Turn the material, from the line containing "You are a computer-use agent. This" through the end, into a numbered list, skipping blank lines. Leave the pictures out of the answer.

Entries on target coordinates:

□ □ □ □ □

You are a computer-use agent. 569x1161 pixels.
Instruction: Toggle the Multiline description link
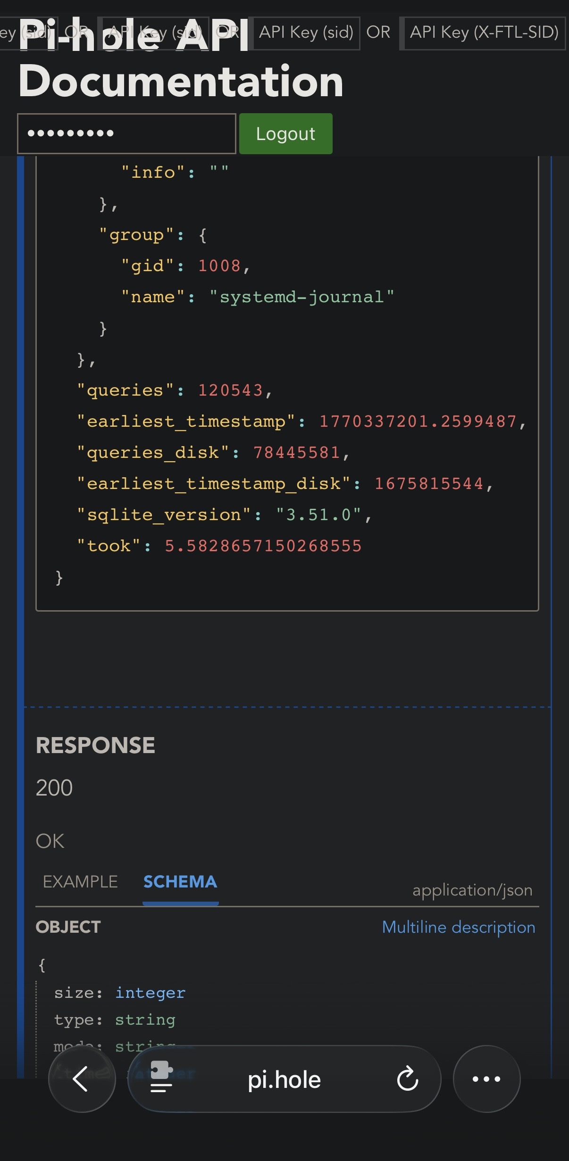[459, 928]
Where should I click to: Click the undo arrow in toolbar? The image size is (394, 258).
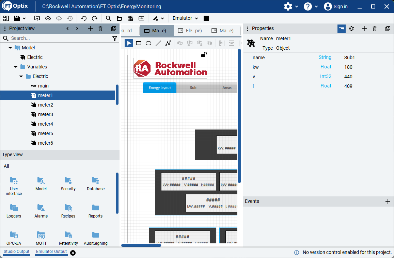point(84,18)
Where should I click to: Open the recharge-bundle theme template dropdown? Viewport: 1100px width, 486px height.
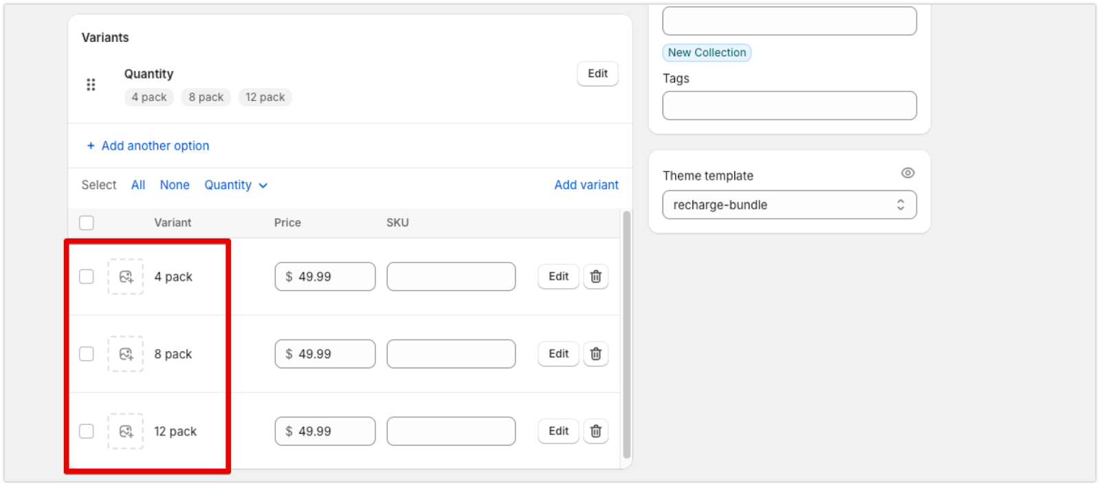[x=789, y=205]
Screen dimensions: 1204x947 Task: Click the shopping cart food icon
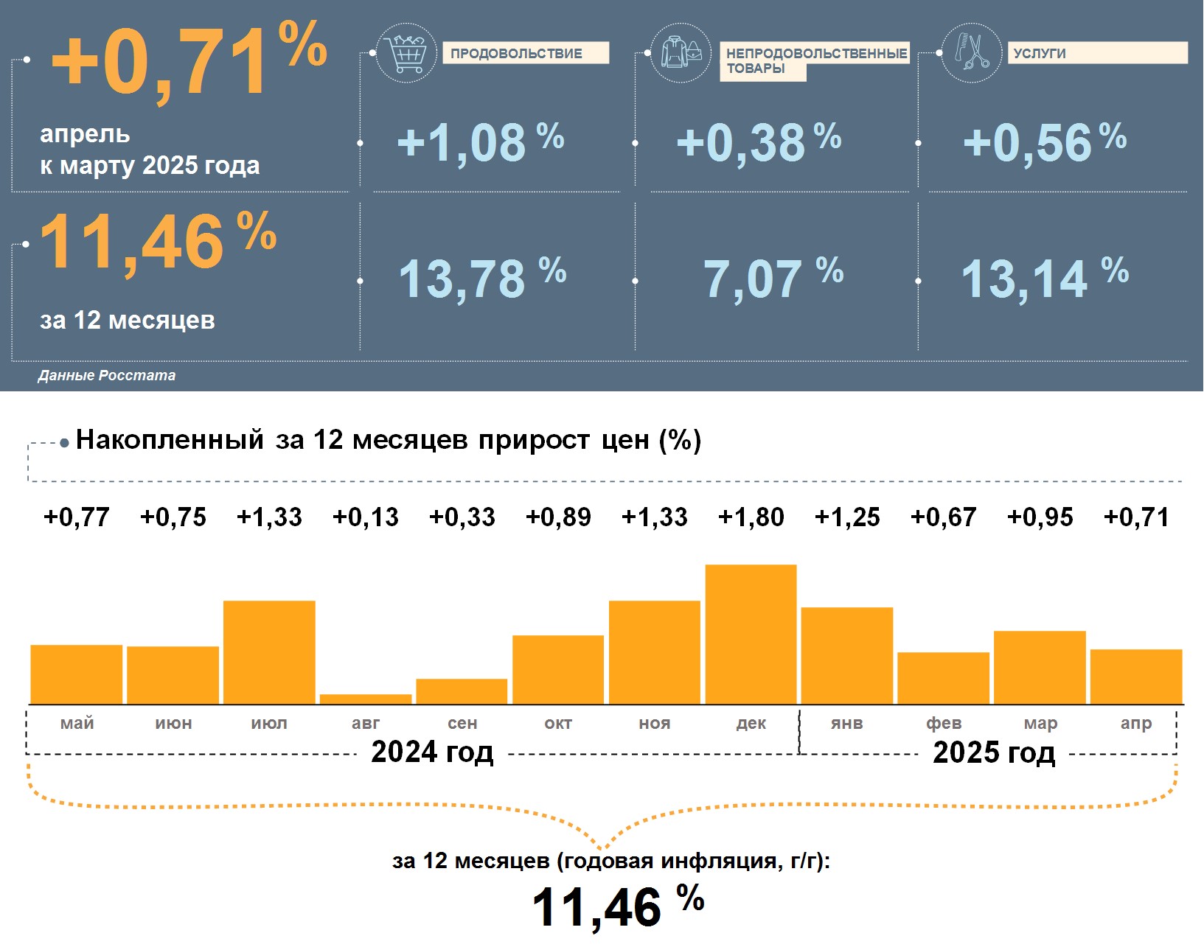tap(406, 53)
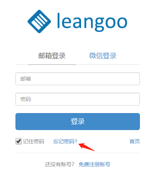This screenshot has width=158, height=170.
Task: Click the 邮箱 placeholder text
Action: click(x=26, y=79)
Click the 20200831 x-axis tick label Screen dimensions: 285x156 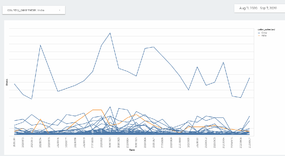188,142
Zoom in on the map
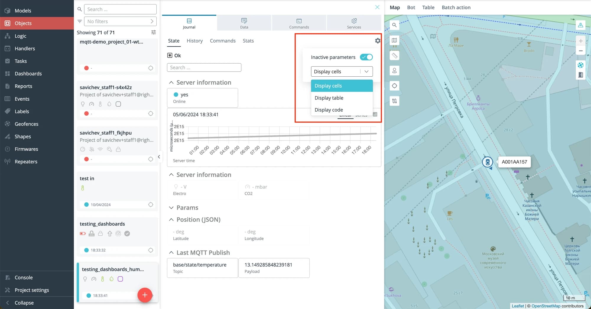 580,41
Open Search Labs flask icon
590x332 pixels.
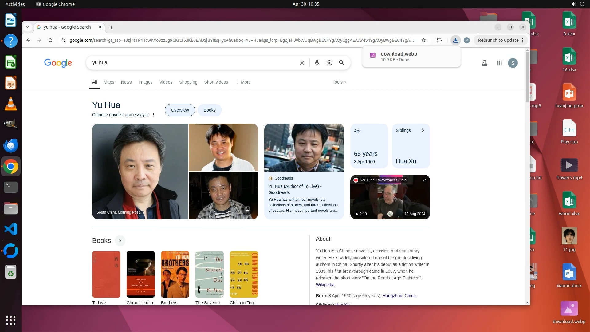tap(485, 63)
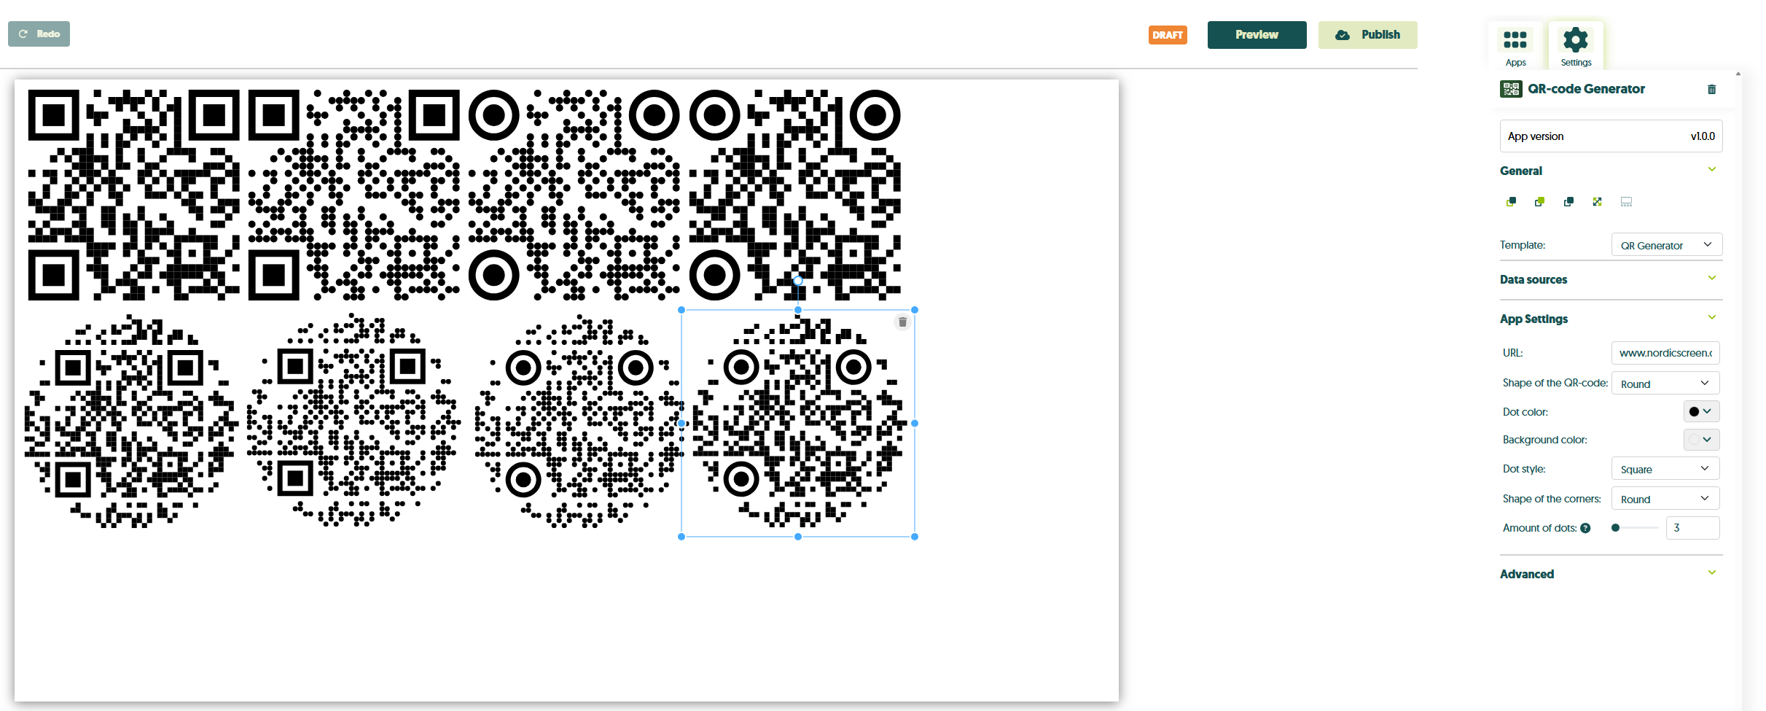
Task: Click the green expand arrows icon
Action: coord(1597,202)
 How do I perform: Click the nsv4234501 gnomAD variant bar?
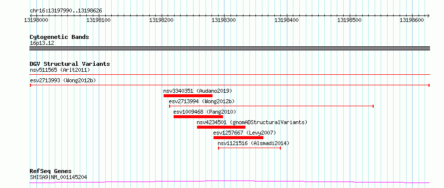tap(221, 127)
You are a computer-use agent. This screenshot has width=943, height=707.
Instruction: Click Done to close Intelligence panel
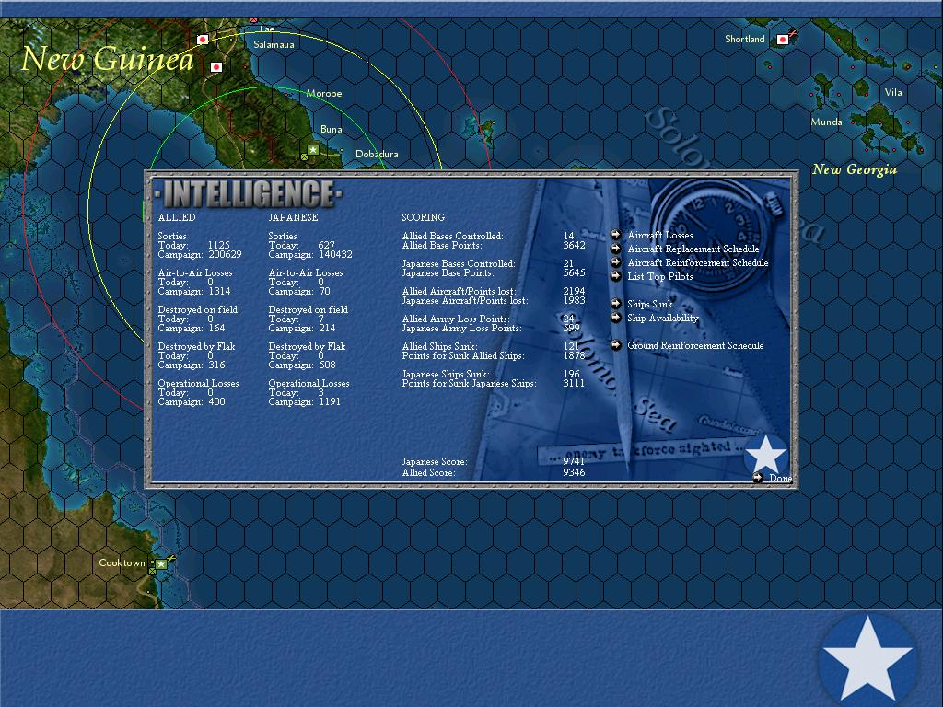(x=780, y=478)
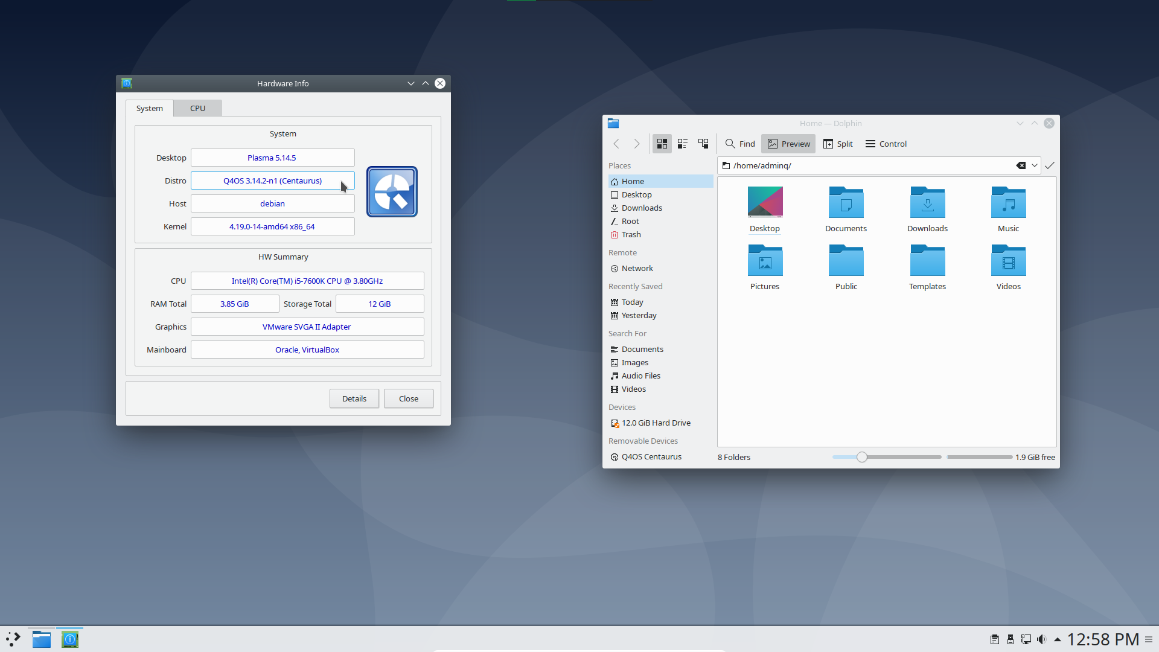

□ □ □ □ □

• _Exercise solution_:
1. You are a computer-use agent. This screenshot has width=943, height=707.
2. Instruction: Click Done to close Intelligence panel
3. (x=780, y=478)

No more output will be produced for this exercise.